やがて彼は会社からの打診を受け、正社員になる。


 彼がトラックで配送する先のひとつに、若い女性が事務を務める倉庫があった。彼は鉄骨を所定の場所に運び、帰り際に納品書を彼女に渡す。彼女はその控えに判を押して彼に戻すとき、いつも『ふわり』と花のように笑った。彼は次第に彼女に恋心を抱くようになる。ある日、それがどうにも抑えられず、彼は意を決して彼女に声をかける。しかし彼女は困ったように微笑むだけで、問い掛けへの反応がなく、彼は彼女の気持ちが理解できずにイラつく。


 ある日、彼がいつものように納品に訪れると、彼女に代わって年配の女性がいた。その人から、彼は衝撃的な話を聞く。ふわりと微笑む女性は、聴覚障碍者だというのだ。その時やっと彼は彼女のあの困ったような笑い顔の意味がわかった。なんだかざわざわと、心の奥のほうから、彼は果てしなく切ない気がした。「いいではないか。だからなんだというのだ。それがどうしたというのだ。おれはまったくそんなことに驚きも騒ぎもしないんだぞ。いいではないか、まったくいいではないか」彼は大いに憤怒し心の中でそう叫んだ。彼女に偏見を持つ人全てに対して。


 その後、彼は彼女に思いを告白し、結婚を前提に付き合うようになる。


 父親は昔の仲間との同窓会に出席するため上京した際、長男夫婦のマンションに泊まるが、一人暮らしの父を引き取るか悩む二人の態度がよそよそしく、くつろげずに一晩を過ごす。そして翌日は1間しかない次男のアパートを訪ねる。

 するとそこには見違えるように大人になった次男がいた。もう一つ驚いたのは、彼女を紹介されたことだ。次男は彼女と結婚して家庭を築くのだ。親父から反対されても意思は曲げないという。彼女は初対面の父親に暖かく接した。父は二人の仲睦まじい様子に感動する。その晩は嬉しさのあまり興奮してなかなか寝付けず、狭いアパートに息子と枕を並べ、結婚式の段取りや親戚の者にぜひ彼女を紹介したいと語り合う。
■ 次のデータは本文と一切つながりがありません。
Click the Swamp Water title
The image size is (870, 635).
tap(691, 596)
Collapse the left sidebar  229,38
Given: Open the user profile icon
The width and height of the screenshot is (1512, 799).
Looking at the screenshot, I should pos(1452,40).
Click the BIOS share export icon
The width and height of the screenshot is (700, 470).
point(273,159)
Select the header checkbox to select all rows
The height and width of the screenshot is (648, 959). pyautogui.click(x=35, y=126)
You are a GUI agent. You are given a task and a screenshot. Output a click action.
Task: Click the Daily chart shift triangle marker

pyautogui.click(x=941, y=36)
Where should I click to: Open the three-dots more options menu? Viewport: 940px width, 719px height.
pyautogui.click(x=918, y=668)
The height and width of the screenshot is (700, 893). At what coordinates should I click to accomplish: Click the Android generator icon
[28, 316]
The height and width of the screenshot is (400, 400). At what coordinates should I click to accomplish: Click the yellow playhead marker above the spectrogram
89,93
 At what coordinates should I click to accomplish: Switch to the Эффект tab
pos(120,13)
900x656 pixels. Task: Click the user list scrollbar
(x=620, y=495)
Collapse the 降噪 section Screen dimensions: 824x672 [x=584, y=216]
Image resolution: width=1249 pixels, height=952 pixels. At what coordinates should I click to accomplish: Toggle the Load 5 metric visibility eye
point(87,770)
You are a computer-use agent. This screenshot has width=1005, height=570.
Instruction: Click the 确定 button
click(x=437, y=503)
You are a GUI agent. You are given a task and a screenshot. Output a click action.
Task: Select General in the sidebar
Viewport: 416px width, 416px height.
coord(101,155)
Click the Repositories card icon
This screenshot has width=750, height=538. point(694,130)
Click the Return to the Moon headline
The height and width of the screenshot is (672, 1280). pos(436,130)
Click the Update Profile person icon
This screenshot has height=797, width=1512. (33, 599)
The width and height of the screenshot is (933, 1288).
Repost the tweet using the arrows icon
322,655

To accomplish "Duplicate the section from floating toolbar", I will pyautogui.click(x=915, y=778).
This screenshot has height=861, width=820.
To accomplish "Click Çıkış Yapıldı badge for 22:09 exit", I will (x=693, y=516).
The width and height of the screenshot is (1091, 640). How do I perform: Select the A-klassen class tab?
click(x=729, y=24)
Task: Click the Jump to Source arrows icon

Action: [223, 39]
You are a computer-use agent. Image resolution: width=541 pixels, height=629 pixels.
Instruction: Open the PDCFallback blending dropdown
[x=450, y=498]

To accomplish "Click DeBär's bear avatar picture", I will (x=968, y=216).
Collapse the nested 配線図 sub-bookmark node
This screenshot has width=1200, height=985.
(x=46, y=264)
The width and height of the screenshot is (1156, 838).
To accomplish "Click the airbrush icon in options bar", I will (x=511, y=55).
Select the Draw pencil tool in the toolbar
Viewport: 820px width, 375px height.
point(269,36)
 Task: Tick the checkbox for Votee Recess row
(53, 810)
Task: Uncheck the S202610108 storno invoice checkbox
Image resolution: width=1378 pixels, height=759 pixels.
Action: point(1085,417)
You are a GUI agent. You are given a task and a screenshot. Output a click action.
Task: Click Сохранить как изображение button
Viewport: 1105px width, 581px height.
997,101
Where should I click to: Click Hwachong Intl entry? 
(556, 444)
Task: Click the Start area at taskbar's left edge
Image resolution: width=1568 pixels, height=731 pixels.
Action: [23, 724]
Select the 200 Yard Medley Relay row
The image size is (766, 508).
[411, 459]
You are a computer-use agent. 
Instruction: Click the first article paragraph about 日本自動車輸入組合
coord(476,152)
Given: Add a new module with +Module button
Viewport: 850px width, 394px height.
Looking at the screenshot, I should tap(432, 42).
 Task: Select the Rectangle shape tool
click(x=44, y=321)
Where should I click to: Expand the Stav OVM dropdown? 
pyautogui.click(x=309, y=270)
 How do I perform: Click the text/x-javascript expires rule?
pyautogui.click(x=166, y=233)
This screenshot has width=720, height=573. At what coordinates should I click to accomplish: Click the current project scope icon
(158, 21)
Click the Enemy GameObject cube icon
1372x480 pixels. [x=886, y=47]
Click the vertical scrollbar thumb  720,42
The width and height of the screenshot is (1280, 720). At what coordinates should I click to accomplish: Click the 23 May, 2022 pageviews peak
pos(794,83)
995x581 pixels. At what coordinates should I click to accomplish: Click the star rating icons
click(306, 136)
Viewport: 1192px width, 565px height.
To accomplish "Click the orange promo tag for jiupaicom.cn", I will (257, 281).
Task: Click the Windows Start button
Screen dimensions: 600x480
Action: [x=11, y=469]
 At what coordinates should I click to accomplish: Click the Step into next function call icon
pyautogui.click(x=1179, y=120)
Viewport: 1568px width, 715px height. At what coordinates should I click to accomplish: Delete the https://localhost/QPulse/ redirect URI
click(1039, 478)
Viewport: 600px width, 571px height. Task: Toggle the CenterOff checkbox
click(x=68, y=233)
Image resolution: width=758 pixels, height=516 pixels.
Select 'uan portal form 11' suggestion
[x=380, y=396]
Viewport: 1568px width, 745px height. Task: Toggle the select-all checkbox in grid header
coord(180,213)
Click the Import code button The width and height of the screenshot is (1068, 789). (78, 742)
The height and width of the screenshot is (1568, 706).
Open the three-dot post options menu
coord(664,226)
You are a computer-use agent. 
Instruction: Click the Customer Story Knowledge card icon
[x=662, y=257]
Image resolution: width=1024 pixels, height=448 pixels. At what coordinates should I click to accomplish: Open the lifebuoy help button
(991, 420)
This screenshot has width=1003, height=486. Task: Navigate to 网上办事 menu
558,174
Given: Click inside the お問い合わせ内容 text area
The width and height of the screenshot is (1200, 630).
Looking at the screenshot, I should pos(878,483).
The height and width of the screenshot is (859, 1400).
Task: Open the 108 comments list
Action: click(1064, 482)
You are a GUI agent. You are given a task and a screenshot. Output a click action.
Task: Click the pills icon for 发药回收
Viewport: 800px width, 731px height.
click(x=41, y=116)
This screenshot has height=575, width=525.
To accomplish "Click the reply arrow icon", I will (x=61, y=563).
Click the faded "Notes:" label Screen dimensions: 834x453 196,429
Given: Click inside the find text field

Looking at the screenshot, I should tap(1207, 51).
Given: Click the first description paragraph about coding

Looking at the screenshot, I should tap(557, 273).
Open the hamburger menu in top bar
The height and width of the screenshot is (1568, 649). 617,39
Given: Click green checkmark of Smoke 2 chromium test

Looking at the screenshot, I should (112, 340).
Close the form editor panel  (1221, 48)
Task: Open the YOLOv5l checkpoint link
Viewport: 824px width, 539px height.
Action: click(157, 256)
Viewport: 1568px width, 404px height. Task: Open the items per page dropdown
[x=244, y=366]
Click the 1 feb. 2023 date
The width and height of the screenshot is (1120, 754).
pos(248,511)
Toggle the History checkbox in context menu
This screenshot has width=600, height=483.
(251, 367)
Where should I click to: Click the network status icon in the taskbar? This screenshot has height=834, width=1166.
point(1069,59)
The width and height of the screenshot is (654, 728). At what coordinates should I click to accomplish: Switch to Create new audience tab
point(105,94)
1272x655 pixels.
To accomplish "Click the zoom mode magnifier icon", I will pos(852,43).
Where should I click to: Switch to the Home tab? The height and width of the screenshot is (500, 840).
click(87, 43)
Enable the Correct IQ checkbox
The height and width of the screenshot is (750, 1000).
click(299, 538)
 私は、彼が「だからなんだというのだ。それがどうしたというのだ」と自身を含む世間一般に問いかけ、「おれはまったくそんなことに驚きも騒ぎもしないんだぞ。いいではないか、まったくいいではないか」と自答するセリフにジーンと胸を熱くした。純真無垢な彼の性格をよく表している。そして、強固で微動だにしない彼の愛の強さや、障害を持つ彼女を社会の偏見や様々な困難から守り抜くという信念がズシンと伝わって来る語り口であった。